Monday, April 28, 2008

Why focus on strengths?

The first question I want to consider is, “Why should I focus on strengths?”

There are a couple of ways to answer this, depending on whether you’re asking for yourself or for a subordinate employee. These principles will also hold true for other relationships, such as marriage, children, peer-to-peer relationships, etc. I’ll approach this blog from a work standpoint, and you can apply it however it fits your individual situation.

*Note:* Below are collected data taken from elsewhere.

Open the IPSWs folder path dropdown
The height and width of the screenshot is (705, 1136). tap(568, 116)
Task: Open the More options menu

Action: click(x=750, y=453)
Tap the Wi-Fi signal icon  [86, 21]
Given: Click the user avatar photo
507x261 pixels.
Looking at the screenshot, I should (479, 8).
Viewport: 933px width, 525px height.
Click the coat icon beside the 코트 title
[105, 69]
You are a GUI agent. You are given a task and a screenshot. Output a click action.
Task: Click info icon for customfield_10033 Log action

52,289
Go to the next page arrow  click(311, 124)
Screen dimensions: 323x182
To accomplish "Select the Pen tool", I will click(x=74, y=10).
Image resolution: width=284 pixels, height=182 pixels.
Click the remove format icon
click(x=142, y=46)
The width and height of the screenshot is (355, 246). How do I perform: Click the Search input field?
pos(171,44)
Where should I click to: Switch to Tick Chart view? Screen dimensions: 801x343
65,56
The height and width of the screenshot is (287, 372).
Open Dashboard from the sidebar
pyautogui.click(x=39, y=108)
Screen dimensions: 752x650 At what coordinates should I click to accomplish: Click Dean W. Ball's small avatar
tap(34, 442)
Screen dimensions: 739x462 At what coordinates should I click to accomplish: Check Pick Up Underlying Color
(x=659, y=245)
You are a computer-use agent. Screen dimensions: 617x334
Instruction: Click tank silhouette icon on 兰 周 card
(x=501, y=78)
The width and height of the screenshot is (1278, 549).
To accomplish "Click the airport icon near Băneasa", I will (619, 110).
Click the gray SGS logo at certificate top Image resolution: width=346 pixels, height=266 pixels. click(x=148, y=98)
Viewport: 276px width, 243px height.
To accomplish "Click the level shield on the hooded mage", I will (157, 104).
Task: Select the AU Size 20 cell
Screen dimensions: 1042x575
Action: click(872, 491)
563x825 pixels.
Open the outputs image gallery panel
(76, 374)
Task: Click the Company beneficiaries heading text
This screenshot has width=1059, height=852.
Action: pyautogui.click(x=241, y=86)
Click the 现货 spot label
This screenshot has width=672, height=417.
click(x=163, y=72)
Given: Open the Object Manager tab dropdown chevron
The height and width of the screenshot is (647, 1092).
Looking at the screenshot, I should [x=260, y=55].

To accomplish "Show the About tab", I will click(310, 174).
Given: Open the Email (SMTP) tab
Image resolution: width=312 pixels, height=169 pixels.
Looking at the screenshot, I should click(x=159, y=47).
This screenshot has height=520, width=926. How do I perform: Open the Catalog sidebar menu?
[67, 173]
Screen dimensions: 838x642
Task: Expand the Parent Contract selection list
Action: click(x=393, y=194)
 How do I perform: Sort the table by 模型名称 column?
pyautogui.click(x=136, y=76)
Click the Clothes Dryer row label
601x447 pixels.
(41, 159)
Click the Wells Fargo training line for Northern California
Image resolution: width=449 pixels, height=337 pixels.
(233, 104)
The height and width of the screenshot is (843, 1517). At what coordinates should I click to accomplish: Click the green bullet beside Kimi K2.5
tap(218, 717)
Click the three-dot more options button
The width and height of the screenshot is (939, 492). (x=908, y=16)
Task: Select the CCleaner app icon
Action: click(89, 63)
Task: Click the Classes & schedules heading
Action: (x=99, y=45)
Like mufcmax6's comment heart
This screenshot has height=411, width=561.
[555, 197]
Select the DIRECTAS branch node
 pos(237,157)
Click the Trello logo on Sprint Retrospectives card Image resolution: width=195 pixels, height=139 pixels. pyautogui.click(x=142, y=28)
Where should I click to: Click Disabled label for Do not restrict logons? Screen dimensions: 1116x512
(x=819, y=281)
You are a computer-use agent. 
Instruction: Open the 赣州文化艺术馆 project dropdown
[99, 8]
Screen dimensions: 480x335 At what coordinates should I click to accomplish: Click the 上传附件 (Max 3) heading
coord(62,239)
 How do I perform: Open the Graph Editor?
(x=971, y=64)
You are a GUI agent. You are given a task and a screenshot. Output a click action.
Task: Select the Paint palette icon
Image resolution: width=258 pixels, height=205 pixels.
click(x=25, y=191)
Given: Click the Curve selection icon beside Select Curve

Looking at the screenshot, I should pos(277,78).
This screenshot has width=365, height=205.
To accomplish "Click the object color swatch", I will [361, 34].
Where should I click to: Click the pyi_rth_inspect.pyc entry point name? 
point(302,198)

If you’re thinking of yourself—and we all should once in a while, shouldn’t we?—consider what would help you feel more fulfilled in your job. Let me give you an example based on my own experience:

A few years ago, I was the call center manager for a replacement window company. The job I was hired to do was to be the link between the marketing group and the outbound telemarketers. The Marketing group would tell me, for example, that they wanted to send direct mail to customers who bought five-to-seven years ago, and I would provide a list. I would then have my outbound staff call those same customers to follow up on the letters they were receiving.

Great concept, right? My strength, in this case, was in being able to manage the customer data I had access to. I was good at giving Marketing what they wanted. I was also good at getting my staff to call the people they should be calling. I set goals and expectations for them to meet. I had contests and incentives. I had sales training meetings. I encouraged my staff, and I listened to their challenges. We had a good rapport.

The CEO of the company had a different plan for how I should manage my staff. I wanted to treat my staff like adults until they proved that I shouldn’t. He wanted me to treat them like they were weasels who were trying to cheat him. I wanted to encourage them to try harder to meet expectations. He wanted me to punish them for having a rough night. I could go on.

The CEO was trying to force me to behave the way he would if he were in my position. The result? I was miserable. He was miserable. Many of my staff were miserable. I left a short time later, and reports are that he left the company shortly after I did.

The bottom line? Trying to turn someone into something that they don’t want to be—“fixing” their weaknesses rather than developing their strengths—makes the workplace a frustrating place to be. And we spend so much time there, shouldn’t we be in a situation we enjoy?